──────── EXTRACTED TEXT ────────

Oh and if he does have an accident inside and you catch him in the act, a good way to make him stop pissing is by making a loud noise. Immediately bring him outside and let him finish up outside.


----------



## IN101 (Jul 21, 2000)

When I was potty training, I took her out on a leash and kept saying "ok let's go potty" and kept saying it until she went and then would praise her like crazy when she did it and made sure she knew she did the best thing and now all I have to do is take her out and tell her to go potty and she goes. It is great....she never had an accident in the house. I took her out all the time until she got the hint that she needs to go outside. I would take her out nearly every hour (I don't work outside the home) until she got the idea doing her "buisness" belongs outside.


----------



## elly1210 (Jan 4, 2009)

All excellent advice and all if it which I followed for our 5yr min pin rescue that was not housebroken and would mark in the house. The good news is that we did housebreak him and he is totally trusted which is such a relief. 

One thing I made sure and it was mentioned (maybe) is if they don't go when you take them out then you can 1. put them back in their crate or 2. if you are home tether his leash to you so he is always with you.

As he gets more regular you will figure out when he has to go and instead of every hour you can do every 3 hours (but keep him by you in the house between each potty break) as you see he is going regularly outside you can work on trusting him in the house.

I never let Cabela out of my site or he was tethered.

What I found is that as long as I kept him going out, saying go potty, didn't play with him at all even in the house until he went he got the concept. 

I never did any punishment when I found the mess because it doesn't work they don't understand it unless you catch them in the act. If you punish them for something they don't remember doing then what you have a dog that is fearful and is hiding to do his business instead or running from you in the house when you want to play etc...


----------



## bmass01 (Apr 7, 2005)

Everyone has given you great advise. I also recommend attachment to you if not in the crate. My pup is almost 16 weeks and still under constant supervision. He is either draging a leash or in his crate. Set your pup up for sucess!

Good luck!


----------



## sgtmom52 (Aug 30, 2008)

> Originally Posted By: Lucy Dog When he does go to the bathroom outside like a good boy, make sure to praise and treat so he knows he's doing a good thing going outside. These dogs want to please their owners so show him youre pleased when he does the right thing.


We have 2 six month old GSDs and we always keep treats in our pocket when we go outside. We tell them "go pottie" for peeing and "go poop" for pooping. When they do "go poop" we reward them with praise and a treat. They actually seem to know the difference between peeing & pooping and look for the treat after only the poop. I also make it a point not to go directly inside after the poop as they love being out and I don't want them to think that going inside is a "punishment" for going poop. 

They haven't had any accidents in the house for quite a while, but we still re-enforce the praise so they don't relapse.


----------



## Braincell (Feb 19, 2009)

────────

## YOUR TASK
Repeat the part of the house-training thread between "## bmass01 (Apr" and "the right thing.", inclusive, word for word.

──────── INFORMATION SUPPLIED ────────

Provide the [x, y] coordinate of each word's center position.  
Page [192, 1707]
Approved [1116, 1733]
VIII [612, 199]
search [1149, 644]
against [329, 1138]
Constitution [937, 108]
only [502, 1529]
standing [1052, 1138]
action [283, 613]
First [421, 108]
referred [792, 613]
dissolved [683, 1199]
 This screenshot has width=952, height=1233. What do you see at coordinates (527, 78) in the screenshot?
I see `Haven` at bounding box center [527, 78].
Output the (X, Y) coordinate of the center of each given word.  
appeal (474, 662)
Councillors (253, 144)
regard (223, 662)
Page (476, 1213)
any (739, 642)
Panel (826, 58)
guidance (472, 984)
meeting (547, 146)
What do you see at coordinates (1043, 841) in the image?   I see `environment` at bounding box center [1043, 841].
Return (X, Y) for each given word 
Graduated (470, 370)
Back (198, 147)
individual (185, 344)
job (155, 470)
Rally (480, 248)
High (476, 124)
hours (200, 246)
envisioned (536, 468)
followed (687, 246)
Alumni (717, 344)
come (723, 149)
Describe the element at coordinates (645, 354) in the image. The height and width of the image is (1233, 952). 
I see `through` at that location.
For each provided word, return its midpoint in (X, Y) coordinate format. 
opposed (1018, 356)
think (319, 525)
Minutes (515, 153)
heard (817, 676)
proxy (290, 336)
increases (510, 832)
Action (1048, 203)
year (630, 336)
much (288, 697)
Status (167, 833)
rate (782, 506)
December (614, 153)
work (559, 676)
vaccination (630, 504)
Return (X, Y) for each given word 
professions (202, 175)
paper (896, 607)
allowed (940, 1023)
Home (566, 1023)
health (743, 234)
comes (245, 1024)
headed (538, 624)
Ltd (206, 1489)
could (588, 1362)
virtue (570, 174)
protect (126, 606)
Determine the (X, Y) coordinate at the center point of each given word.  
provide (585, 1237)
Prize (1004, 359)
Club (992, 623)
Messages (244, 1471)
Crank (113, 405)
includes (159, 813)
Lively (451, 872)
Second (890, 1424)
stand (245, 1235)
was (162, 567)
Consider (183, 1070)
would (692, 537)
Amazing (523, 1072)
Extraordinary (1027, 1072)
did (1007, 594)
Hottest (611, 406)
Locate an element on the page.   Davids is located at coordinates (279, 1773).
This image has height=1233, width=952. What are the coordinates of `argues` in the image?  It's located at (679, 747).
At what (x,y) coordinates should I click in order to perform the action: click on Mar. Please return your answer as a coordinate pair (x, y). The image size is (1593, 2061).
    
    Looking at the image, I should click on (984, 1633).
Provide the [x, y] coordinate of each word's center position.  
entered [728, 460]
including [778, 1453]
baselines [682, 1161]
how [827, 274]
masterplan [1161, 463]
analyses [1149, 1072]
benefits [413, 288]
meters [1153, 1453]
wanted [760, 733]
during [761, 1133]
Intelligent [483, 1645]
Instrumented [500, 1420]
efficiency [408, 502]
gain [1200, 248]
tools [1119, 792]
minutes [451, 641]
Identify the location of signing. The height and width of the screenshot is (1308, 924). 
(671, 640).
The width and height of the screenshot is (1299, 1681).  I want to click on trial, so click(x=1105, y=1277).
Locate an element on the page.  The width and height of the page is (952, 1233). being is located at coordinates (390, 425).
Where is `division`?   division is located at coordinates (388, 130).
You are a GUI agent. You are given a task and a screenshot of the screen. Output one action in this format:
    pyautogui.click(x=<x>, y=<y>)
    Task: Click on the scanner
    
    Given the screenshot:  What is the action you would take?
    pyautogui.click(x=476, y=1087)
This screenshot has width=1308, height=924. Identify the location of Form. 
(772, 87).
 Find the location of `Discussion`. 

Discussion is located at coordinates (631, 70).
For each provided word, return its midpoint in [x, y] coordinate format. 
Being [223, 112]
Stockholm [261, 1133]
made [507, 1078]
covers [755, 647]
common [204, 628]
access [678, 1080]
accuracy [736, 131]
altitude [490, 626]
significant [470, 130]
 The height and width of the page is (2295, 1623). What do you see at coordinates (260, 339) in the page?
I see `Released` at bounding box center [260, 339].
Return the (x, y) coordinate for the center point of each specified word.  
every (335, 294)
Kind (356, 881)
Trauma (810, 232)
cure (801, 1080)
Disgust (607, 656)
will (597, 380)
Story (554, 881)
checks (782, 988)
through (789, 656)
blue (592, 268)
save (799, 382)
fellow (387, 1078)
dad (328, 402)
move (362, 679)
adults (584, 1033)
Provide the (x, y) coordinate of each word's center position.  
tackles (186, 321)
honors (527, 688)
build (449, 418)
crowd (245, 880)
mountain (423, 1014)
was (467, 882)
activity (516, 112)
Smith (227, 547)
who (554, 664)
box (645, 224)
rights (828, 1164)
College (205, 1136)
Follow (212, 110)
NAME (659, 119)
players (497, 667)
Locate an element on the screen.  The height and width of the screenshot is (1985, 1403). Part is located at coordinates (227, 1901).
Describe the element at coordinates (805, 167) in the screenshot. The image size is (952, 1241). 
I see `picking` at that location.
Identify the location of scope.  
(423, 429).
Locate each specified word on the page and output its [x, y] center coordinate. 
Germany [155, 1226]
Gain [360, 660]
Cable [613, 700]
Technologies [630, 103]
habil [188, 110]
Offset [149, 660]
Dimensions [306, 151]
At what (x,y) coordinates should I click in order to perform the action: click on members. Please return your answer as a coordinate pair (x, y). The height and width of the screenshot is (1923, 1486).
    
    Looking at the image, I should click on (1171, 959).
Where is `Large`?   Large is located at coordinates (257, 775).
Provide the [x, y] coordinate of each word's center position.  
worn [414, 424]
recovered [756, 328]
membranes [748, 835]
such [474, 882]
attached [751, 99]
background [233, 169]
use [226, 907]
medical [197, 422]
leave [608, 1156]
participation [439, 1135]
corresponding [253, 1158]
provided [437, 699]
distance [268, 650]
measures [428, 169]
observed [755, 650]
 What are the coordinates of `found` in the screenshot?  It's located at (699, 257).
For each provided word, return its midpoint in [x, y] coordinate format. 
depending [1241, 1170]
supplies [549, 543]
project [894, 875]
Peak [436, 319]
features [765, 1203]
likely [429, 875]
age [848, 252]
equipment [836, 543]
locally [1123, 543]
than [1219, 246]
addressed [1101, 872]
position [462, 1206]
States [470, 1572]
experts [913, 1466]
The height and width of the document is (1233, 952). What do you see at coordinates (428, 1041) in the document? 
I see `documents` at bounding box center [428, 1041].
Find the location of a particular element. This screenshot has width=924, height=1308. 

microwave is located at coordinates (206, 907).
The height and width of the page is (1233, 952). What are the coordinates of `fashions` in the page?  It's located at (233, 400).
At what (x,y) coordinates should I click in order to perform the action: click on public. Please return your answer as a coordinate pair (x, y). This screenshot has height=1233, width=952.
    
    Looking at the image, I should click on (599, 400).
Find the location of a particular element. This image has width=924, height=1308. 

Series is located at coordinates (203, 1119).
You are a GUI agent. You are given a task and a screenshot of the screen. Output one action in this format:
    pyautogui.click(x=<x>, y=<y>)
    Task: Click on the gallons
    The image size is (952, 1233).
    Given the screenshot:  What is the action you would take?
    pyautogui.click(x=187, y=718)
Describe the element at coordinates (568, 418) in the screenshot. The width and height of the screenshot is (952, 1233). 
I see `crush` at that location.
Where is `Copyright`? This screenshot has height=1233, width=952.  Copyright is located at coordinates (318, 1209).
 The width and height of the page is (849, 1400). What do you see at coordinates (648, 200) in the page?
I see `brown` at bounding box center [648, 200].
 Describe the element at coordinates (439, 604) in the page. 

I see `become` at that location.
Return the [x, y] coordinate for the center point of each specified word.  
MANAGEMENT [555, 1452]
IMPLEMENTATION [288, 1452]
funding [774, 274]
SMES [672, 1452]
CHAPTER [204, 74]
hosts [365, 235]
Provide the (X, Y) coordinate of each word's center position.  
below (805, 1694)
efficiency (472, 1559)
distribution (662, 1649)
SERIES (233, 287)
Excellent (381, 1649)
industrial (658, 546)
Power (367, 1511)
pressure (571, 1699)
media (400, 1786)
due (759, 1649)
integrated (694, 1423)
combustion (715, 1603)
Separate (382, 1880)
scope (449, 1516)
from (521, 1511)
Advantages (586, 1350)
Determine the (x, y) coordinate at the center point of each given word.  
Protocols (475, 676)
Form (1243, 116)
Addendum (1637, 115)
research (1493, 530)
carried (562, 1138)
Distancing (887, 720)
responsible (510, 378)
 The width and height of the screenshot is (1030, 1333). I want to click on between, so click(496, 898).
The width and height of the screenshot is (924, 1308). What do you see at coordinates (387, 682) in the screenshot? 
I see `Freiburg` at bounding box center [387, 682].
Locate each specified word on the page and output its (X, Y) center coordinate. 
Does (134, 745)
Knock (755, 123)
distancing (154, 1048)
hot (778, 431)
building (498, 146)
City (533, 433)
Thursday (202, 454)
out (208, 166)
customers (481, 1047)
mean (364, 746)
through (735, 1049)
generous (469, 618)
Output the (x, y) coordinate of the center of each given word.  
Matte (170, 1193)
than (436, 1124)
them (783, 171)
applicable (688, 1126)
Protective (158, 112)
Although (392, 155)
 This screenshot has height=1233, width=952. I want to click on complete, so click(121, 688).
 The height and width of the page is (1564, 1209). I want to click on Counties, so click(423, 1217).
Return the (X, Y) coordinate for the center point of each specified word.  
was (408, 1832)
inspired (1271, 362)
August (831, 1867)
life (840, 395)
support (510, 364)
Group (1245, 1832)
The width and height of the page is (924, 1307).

────────

## ANSWER TO THIS TASK
## bmass01 (Apr 7, 2005)

Everyone has given you great advise. I also recommend attachment to you if not in the crate. My pup is almost 16 weeks and still under constant supervision. He is either draging a leash or in his crate. Set your pup up for sucess!

Good luck!


----------



## sgtmom52 (Aug 30, 2008)

> Originally Posted By: Lucy Dog When he does go to the bathroom outside like a good boy, make sure to praise and treat so he knows he's doing a good thing going outside. These dogs want to please their owners so show him youre pleased when he does the right thing.